Release v1.0.0 · huggingface/trl

Read our blog post for an overview of TRL v1.

Features

Asynchronous GRPO

Asynchronous GRPO decouples generation from the gradient update loop by offloading rollouts to an external vLLM server. Generation runs in parallel while training continues, eliminating idle GPU time and improving hardware utilization.

from trl.experimental.async_grpo import AsyncGRPOTrainer
from trl.rewards import accuracy_reward
from datasets import load_dataset

dataset = load_dataset("trl-lib/DeepMath-103K", split="train")
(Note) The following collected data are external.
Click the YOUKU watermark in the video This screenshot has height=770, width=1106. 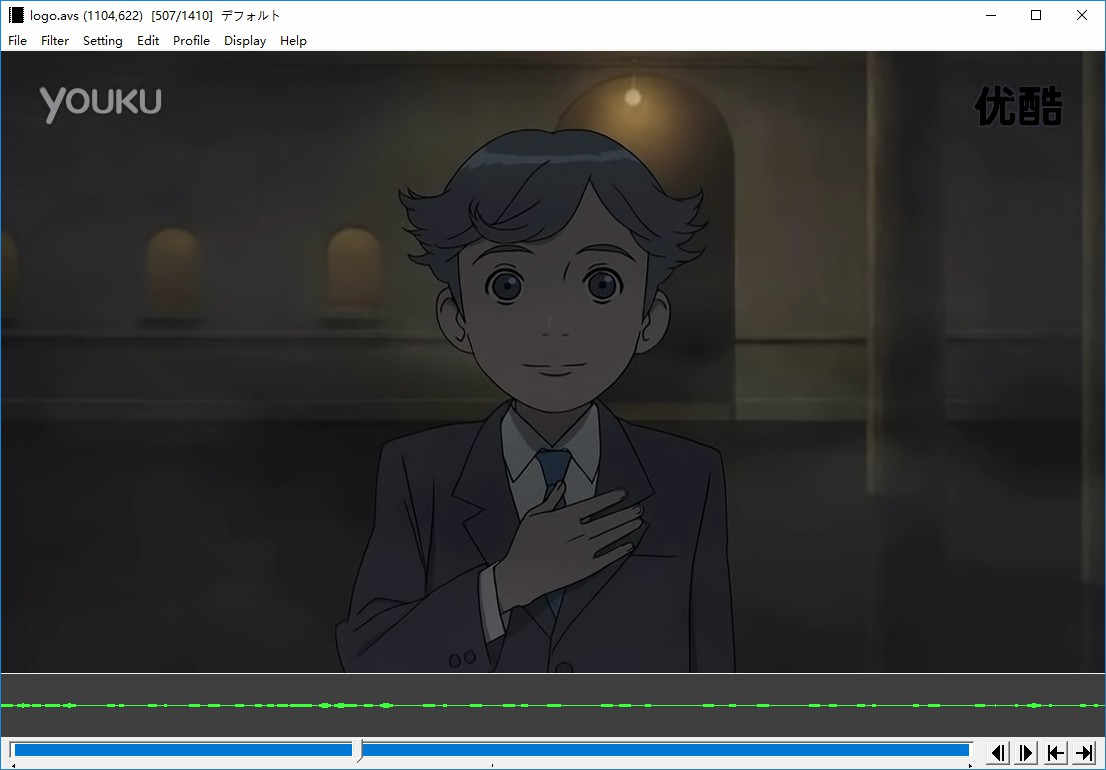coord(100,103)
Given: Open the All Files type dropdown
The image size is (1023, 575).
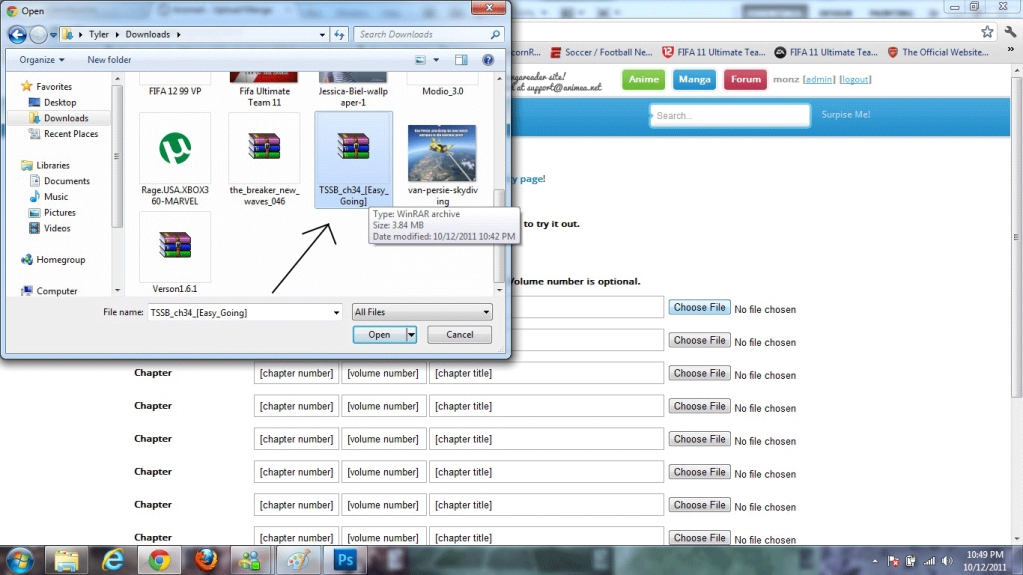Looking at the screenshot, I should pyautogui.click(x=421, y=312).
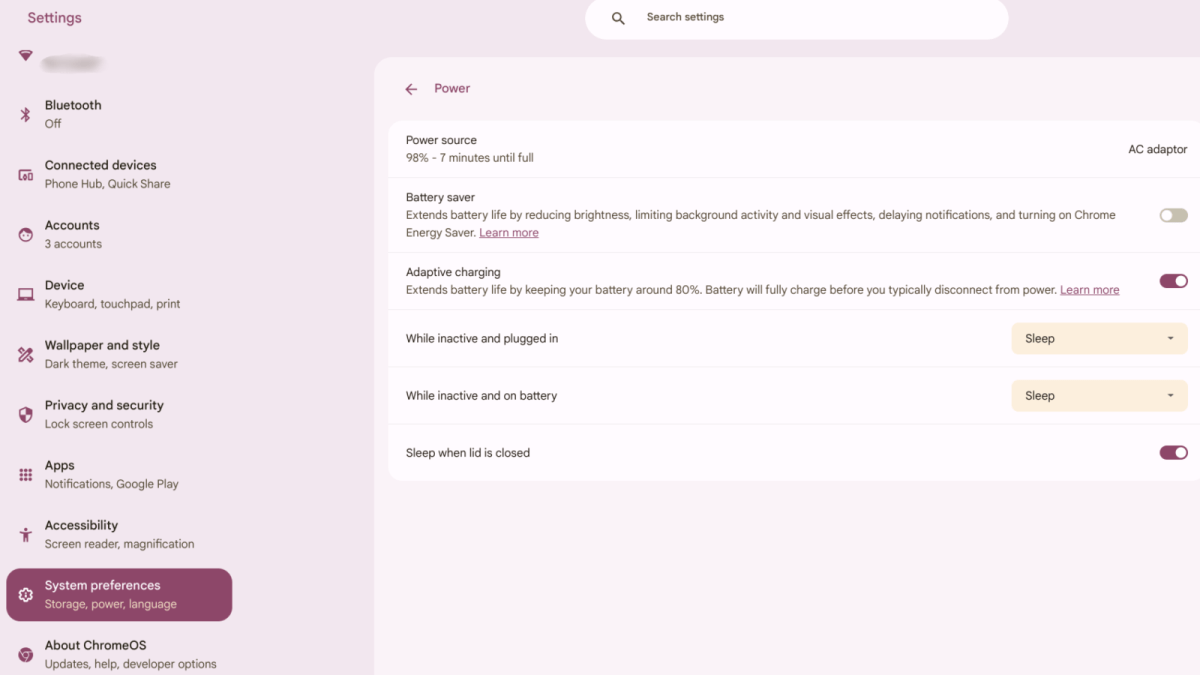
Task: Click Learn more under Adaptive charging
Action: [1089, 289]
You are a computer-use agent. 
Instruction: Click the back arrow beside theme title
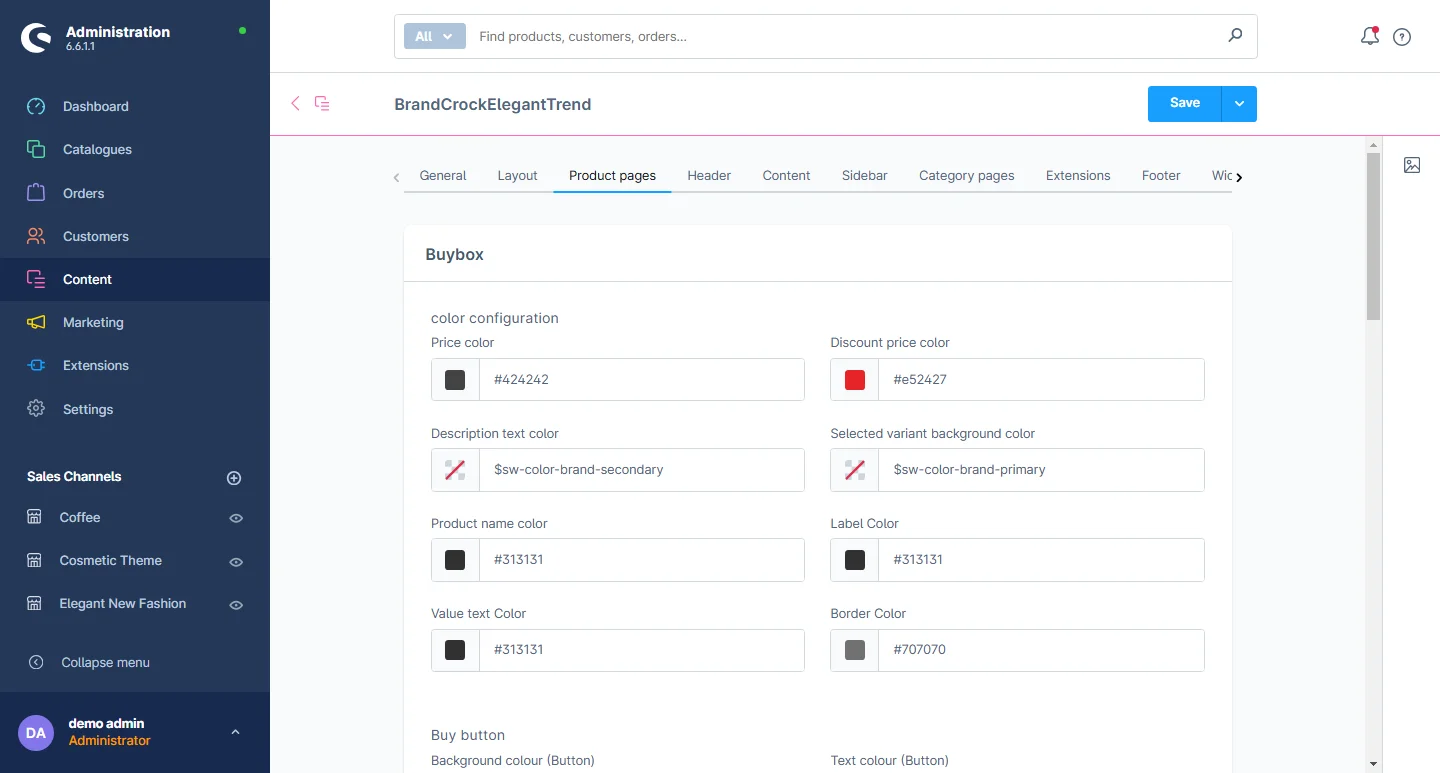coord(295,103)
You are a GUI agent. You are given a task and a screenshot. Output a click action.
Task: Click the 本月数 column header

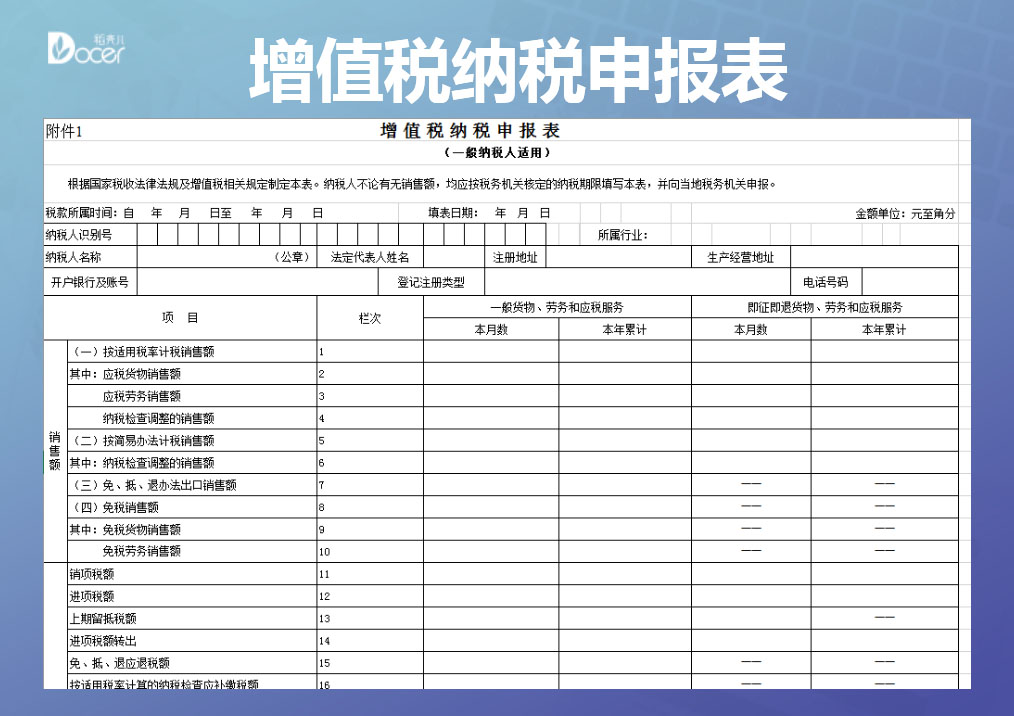click(x=491, y=329)
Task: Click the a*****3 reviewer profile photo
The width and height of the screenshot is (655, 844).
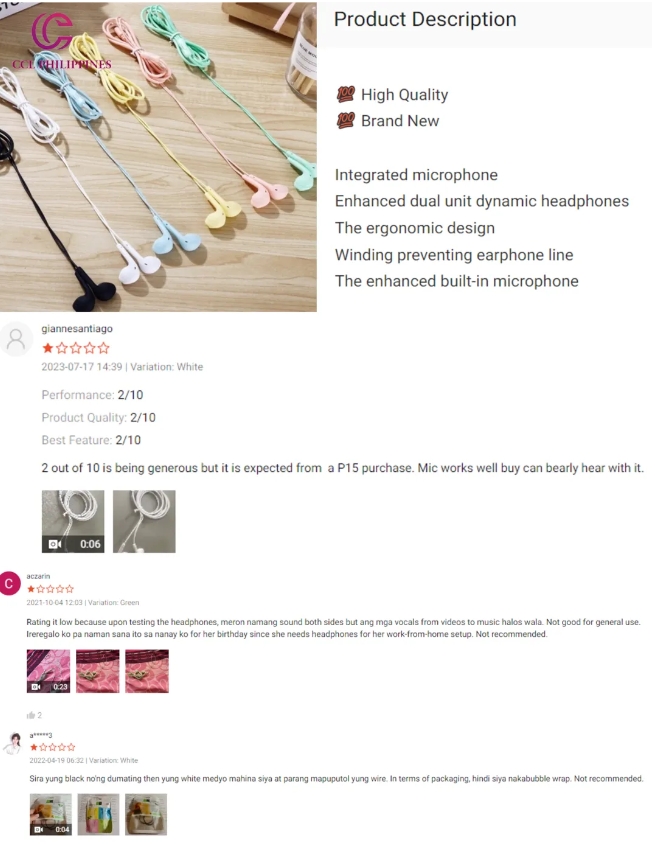Action: point(13,743)
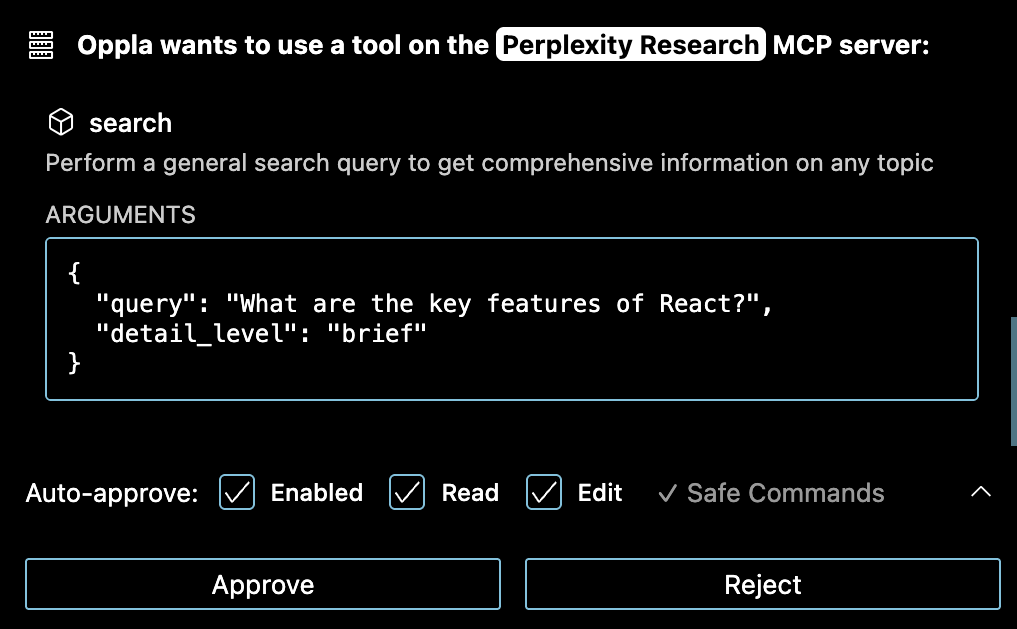This screenshot has height=629, width=1017.
Task: Click the cube icon beside search
Action: (61, 122)
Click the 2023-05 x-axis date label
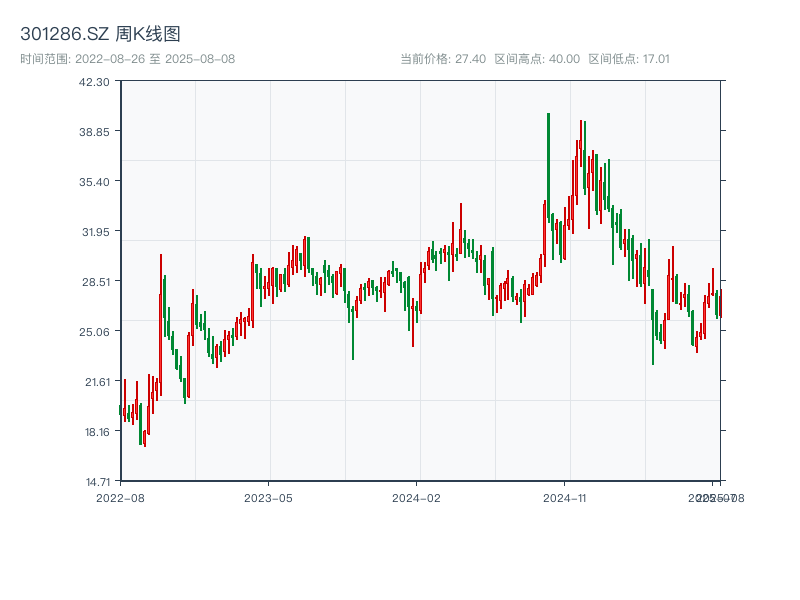The height and width of the screenshot is (600, 800). 269,497
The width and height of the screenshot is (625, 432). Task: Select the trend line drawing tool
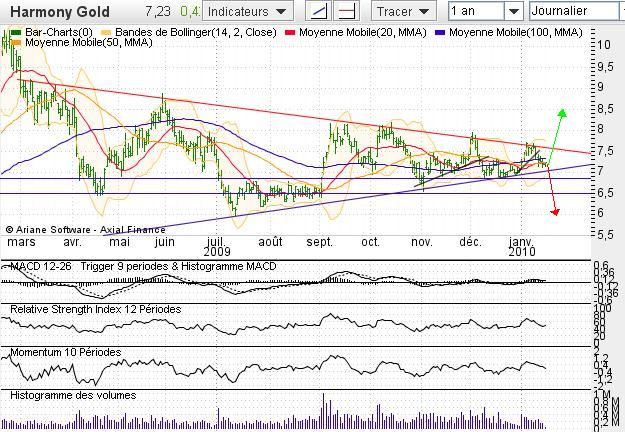[318, 11]
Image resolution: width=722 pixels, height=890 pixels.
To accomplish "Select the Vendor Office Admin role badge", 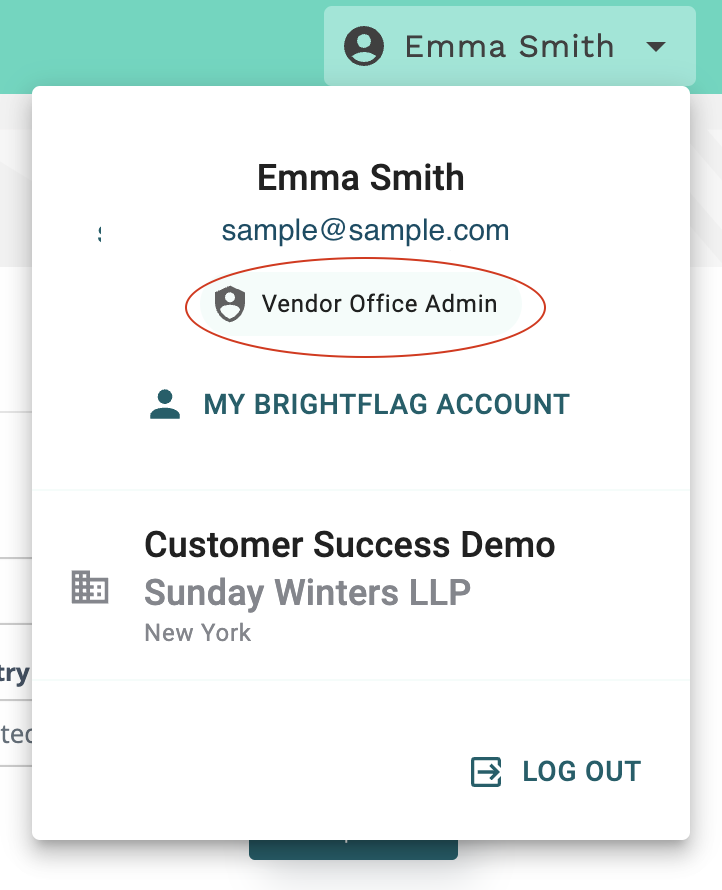I will tap(360, 304).
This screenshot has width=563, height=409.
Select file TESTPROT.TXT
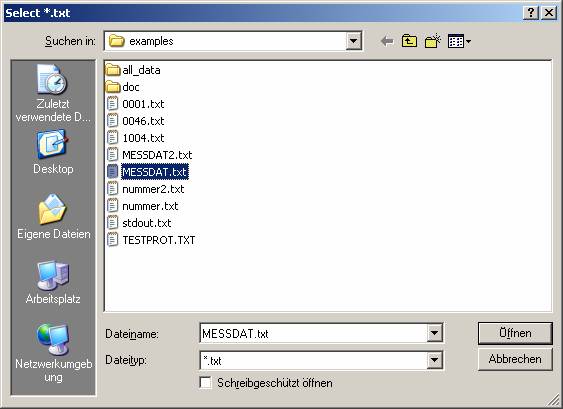click(x=151, y=240)
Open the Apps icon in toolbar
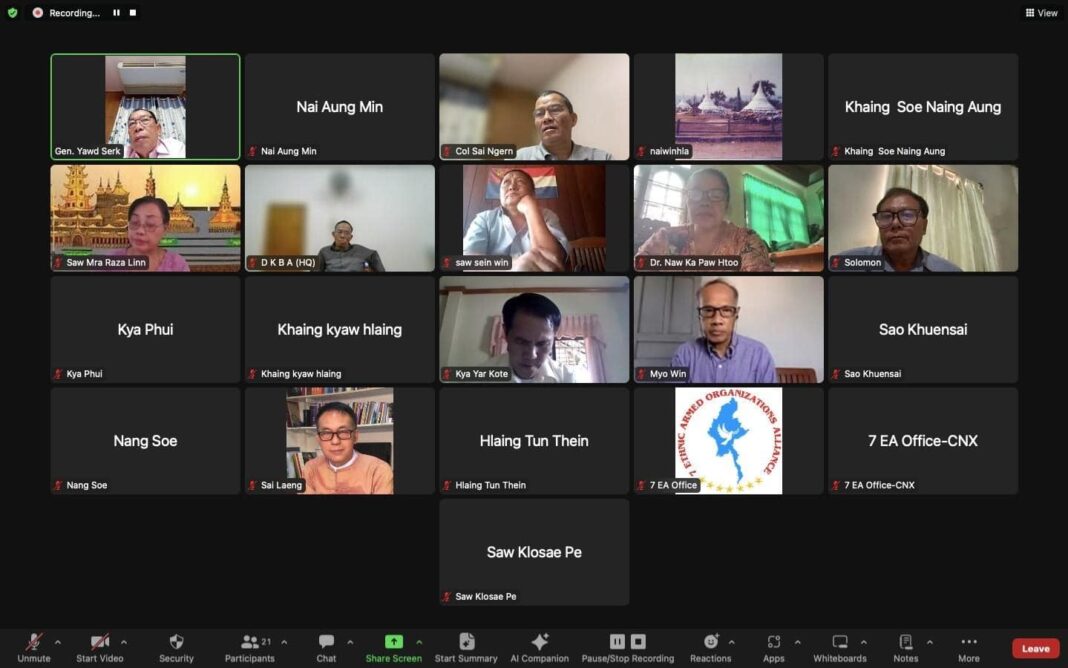 [773, 642]
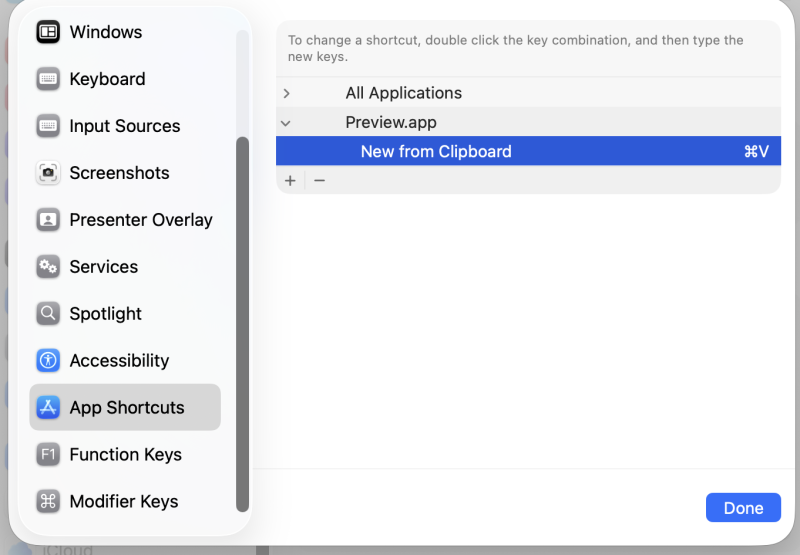Viewport: 800px width, 555px height.
Task: Click the Presenter Overlay icon
Action: [48, 220]
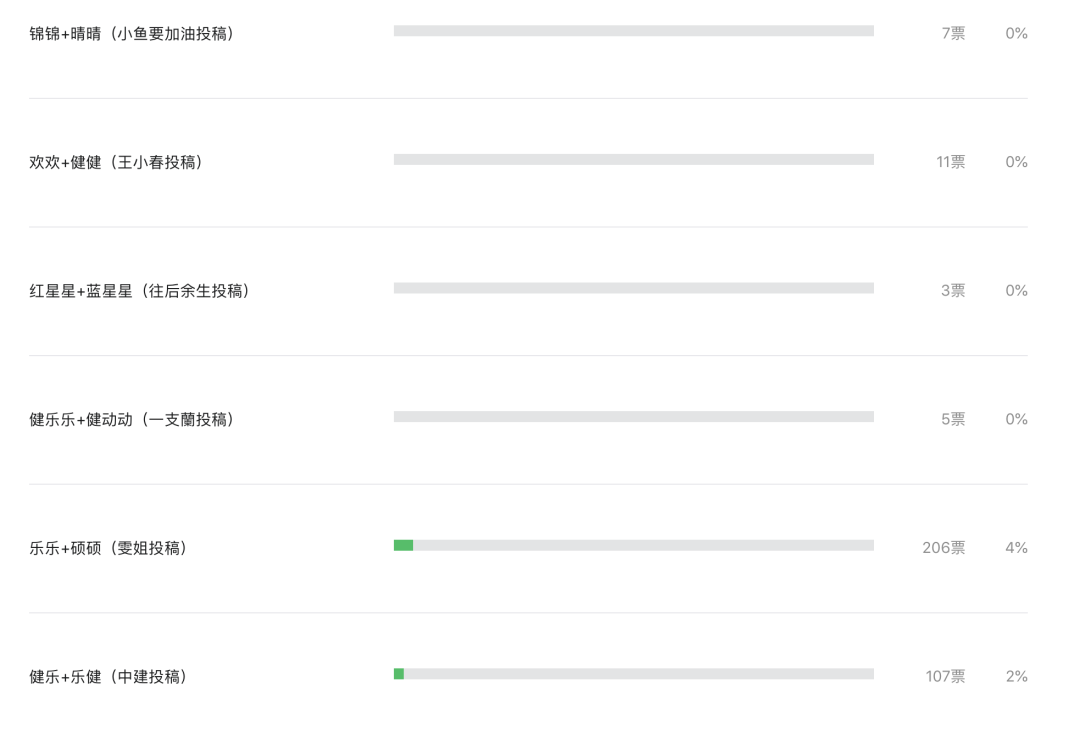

trainer = AsyncGRPOTrainer(
    model="Qwen/Qwen2.5-0.5B-Instruct",
    reward_funcs=accuracy_reward,
    train_dataset=dataset,
)
trainer.train()

by @qgallouedec in #5293

Variational Sequence-Level Soft Policy Optimization (VESPO)

VESPO addresses training instability in off-policy RL caused by policy staleness, asynchronous updates, and train-inference mismatches. Rather than relying on heuristic token-level clipping (GRPO) or sequence-length normalization (GSPO), VESPO derives a principled reshaping kernel from a variational framework. In practice, this yields a smooth, asymmetric Gamma weighting function that gracefully suppresses extreme sequence-level importance weights without introducing length bias. It can be enabled via the loss_type parameter of GRPOConfig:

from trl import GRPOConfig, GRPOTrainer

trainer = GRPOTrainer(
    model="Qwen/Qwen3-0.6B",
    args=GRPOConfig(loss_type="vespo"),
    ...
)

by @casinca in #5199

Divergence Proximal Policy Optimization (DPPO)

DPPO is a new experimental trainer that replaces the standard PPO clipping mechanism with divergence constraints, providing more principled trust-region updates.

by @LeonEricsson in #5117

Self-Distillation Policy Optimization (SDPO)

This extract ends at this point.